I believe I am not spoiling too much when I say that Dan’s return to the present day is brought at a steep cost, which entails emotional distress on his end where he is quite sure he had never saved Earth and there is still around a third of the film left. He slowly starts making sense of it all, and understands that it is very possible that the aliens who seemingly just materialized on Earth, may have in fact been on the planet way longer than anybody realized. He then pulls together a team of some recognizable faces and sets out to covertly search a specific area in ice-covered Russia, where the aliens might have been frozen beneath thousands of years of snow and ice. As it relates to The Tomorrow War and its emotional component, Dan needs to reconcile with his estranged father (J.K. Simmons, who is sporting a prominent beard and earning the nickname “conspiracy Santa”) who wraps the name of ‘conspiracy Santa’ around a healthy scepticism for the government and a helicopter he owns. So they have set off to ensure that the war with the aliens which can’t be won never starts.

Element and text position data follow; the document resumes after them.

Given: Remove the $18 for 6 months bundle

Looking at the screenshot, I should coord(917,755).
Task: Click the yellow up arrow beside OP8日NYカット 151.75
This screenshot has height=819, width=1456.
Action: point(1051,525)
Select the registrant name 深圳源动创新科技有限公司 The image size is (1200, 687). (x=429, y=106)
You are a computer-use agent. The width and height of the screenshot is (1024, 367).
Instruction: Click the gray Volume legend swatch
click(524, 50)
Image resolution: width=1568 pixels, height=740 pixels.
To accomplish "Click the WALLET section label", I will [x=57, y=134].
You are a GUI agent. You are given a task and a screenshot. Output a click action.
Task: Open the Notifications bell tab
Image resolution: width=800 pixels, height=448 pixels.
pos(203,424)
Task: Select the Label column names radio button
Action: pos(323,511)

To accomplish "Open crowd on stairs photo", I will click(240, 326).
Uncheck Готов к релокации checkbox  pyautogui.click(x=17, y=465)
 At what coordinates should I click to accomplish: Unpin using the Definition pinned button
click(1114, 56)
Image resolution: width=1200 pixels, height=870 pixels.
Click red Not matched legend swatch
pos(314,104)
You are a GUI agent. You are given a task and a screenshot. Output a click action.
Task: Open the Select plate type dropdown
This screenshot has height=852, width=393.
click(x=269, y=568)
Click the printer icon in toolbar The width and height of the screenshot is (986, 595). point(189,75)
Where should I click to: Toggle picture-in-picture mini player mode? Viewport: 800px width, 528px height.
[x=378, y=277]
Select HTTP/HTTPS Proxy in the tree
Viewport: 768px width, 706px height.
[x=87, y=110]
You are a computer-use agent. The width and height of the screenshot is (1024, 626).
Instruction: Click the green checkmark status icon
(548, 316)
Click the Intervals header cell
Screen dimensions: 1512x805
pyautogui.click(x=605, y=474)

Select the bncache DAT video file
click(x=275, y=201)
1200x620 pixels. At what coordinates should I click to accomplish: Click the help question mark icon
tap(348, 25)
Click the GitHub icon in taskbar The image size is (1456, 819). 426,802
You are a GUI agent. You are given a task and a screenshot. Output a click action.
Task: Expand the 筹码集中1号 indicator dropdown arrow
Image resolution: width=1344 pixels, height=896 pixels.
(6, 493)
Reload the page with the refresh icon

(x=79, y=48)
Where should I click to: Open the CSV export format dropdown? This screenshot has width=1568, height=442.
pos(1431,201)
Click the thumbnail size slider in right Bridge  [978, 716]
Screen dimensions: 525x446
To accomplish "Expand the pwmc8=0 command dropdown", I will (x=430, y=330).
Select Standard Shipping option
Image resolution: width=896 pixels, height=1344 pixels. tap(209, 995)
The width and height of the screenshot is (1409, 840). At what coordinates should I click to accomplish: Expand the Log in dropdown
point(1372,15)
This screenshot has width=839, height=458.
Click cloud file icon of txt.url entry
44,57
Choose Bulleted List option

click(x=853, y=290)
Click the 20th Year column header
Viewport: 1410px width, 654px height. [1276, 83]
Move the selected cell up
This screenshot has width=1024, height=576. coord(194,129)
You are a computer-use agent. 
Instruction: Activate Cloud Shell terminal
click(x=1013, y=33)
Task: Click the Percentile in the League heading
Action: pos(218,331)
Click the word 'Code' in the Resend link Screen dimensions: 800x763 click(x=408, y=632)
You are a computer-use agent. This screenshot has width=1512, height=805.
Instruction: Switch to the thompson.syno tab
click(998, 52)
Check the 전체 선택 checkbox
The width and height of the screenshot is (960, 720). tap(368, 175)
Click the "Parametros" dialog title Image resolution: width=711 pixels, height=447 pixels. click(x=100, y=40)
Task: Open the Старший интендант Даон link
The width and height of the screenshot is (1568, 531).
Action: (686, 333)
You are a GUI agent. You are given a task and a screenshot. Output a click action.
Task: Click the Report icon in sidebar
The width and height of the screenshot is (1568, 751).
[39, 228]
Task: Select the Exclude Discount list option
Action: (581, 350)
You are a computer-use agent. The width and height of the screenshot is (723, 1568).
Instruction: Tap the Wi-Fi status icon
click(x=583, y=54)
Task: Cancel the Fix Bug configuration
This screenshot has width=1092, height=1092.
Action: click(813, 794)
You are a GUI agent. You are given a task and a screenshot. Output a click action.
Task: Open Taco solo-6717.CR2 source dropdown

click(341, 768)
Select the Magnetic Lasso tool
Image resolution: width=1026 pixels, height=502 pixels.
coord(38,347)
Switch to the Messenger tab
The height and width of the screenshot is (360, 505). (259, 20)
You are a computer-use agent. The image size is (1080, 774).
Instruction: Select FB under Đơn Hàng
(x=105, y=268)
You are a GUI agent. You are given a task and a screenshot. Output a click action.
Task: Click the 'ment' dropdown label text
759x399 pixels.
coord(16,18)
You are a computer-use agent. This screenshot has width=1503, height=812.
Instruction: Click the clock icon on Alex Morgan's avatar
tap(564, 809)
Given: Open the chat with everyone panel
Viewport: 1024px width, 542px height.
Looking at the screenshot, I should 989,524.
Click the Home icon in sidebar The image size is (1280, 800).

His direction may seem puzzling at first, but Chris McKay’s vast experience as the head creative on Robot Chicken and working on The LEGO Batman Movie makes him more than capable of building new and intricater worlds. In combination with his talent for action sequences, he fits this encapsulating yet complicated screenplay provided by Zach Dean unbelievably well. While the combination of The Thing and Independence Day is highly unique and entertaining, I feel it could have been executed better spread over two films rather than in this 140-minute epic. I can say this is another movie where I would have loved to sit in the theater, engulfed in the impressive sound design combined with the various burning cityscapes. Nonetheless, The Tomorrow War delivers most of the action and science fiction action at the correct intervals, so watching it with the sound all the way up is a must.